ExxonMobil has been conducting seismic interpretation in the Gulf of Mexico for nearly a decade. According to ExxonMobil Digital Transformation Lead Dr. Xiaojung Huang, the traditional method of seismic interpretation is arduous and time-consuming. As a result, the company was dealt the following business and technological challenges:

  • Data that was siloed in hundreds to thousands of applications, resulting in complex and time-consuming data collection and organization
  • A data infrastructure incapable of expediting project development 
  • A need to expedite ROI on a multi-billion-dollar offshore oil discovery project

The company had invested multiple billions of dollars in a new offshore oil discovery in Guyana. EM required:

  •  A modern data platform that could enable AI and workflows 
  •  A data infrastructure capable of speeding up project development in the region. 

At the nucleus of the problem was EM’s inability to connect data silos. These data were needed to apply AI to seismic interpretation to accelerate development well planning. Dr. Huang states in a video that “seismic interpretation typically takes anywhere from twelve to eighteen months.” 

However, she concluded that AI could cut this time in half. To do so, EM would need to integrate a capable data infrastructure. “We can not scale anything up if we do not have a developed data foundation,” Huang also says in the video.

The data foundation required the amassment of multiple disparate data sources into one integrated platform.

What followed was a 12-month collaboration between the seismic experts at EM and a data science and AI team at IBM. IBM concluded that they could build a single data repository using open-source technologies. To accomplish this, 20 EM SMEs in various disciplines first worked with the IBM team to construct a series of workflows for a small drill well planning project. 
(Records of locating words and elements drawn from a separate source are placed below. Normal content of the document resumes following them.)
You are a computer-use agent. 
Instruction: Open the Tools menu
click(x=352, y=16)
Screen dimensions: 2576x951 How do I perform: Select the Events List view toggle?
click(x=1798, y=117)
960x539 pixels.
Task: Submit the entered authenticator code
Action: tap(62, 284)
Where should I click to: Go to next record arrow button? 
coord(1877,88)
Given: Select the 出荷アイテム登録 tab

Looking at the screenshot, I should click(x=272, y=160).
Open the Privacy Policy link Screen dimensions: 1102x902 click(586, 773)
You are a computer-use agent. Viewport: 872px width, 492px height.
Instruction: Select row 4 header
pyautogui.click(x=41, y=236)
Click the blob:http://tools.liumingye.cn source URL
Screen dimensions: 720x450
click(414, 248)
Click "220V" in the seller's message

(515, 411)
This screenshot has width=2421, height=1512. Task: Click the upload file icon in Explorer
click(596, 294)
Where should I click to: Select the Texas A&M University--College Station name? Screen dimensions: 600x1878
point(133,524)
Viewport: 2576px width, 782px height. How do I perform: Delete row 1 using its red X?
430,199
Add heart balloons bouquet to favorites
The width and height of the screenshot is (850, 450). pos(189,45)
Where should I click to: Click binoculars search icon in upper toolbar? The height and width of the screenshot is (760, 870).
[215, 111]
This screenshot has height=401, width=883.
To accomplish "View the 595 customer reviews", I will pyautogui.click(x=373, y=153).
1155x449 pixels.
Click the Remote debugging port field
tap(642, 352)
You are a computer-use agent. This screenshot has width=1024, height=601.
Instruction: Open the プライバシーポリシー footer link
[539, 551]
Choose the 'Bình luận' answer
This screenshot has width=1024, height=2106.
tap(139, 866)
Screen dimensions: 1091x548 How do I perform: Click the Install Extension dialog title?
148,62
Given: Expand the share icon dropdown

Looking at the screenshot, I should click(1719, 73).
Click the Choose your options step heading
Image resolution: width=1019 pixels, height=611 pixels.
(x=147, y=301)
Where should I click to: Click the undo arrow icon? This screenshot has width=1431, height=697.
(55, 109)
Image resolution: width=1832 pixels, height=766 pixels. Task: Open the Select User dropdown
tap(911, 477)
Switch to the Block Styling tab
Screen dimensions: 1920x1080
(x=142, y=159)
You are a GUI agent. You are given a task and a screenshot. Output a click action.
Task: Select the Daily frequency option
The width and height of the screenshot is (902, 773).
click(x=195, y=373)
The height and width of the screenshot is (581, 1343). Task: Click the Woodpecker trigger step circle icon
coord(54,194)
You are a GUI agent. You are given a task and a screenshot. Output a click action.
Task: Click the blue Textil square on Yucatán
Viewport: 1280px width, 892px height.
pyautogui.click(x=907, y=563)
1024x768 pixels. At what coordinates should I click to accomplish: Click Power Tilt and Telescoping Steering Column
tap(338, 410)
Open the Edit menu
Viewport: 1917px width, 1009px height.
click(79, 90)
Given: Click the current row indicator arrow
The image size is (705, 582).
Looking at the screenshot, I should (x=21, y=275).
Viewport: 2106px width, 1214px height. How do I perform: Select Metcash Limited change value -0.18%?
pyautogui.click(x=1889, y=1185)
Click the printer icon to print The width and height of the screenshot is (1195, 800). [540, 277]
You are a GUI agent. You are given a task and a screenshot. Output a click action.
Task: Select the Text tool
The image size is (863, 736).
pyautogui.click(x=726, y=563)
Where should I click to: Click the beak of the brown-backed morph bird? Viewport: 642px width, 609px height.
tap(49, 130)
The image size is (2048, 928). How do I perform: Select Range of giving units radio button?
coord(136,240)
It is stated that these different data workflows needed to be combined using an IBM-recommended open-sourced, AI-driven process. While not stated in the documentation outright, we may deduce from there that the process involved IBM’s Cloud Pak for Data. The tool packages two essential tools for data integration: machine-learning-enabled data virtualization and confidence-based querying. 

The approximately-2-minute video below demonstrates some of the features of Cloud Pak for Data and how they relate to AI deployments:

Connecting data at the platform level would have required the team to:

  • Type the connection name and connection type into the Cloudpak for Data platform
  • Specify the network configurations
  • Test and verify the successful connection between databases
  • Unify the various databases via the creation of a single, searchable repository

As a result of this new AI-enabled data management platform, ExxonMobil reportedly realized the following business outcomes:

  • A two-month reduction in drilling design planning for new wells (nine to seven months).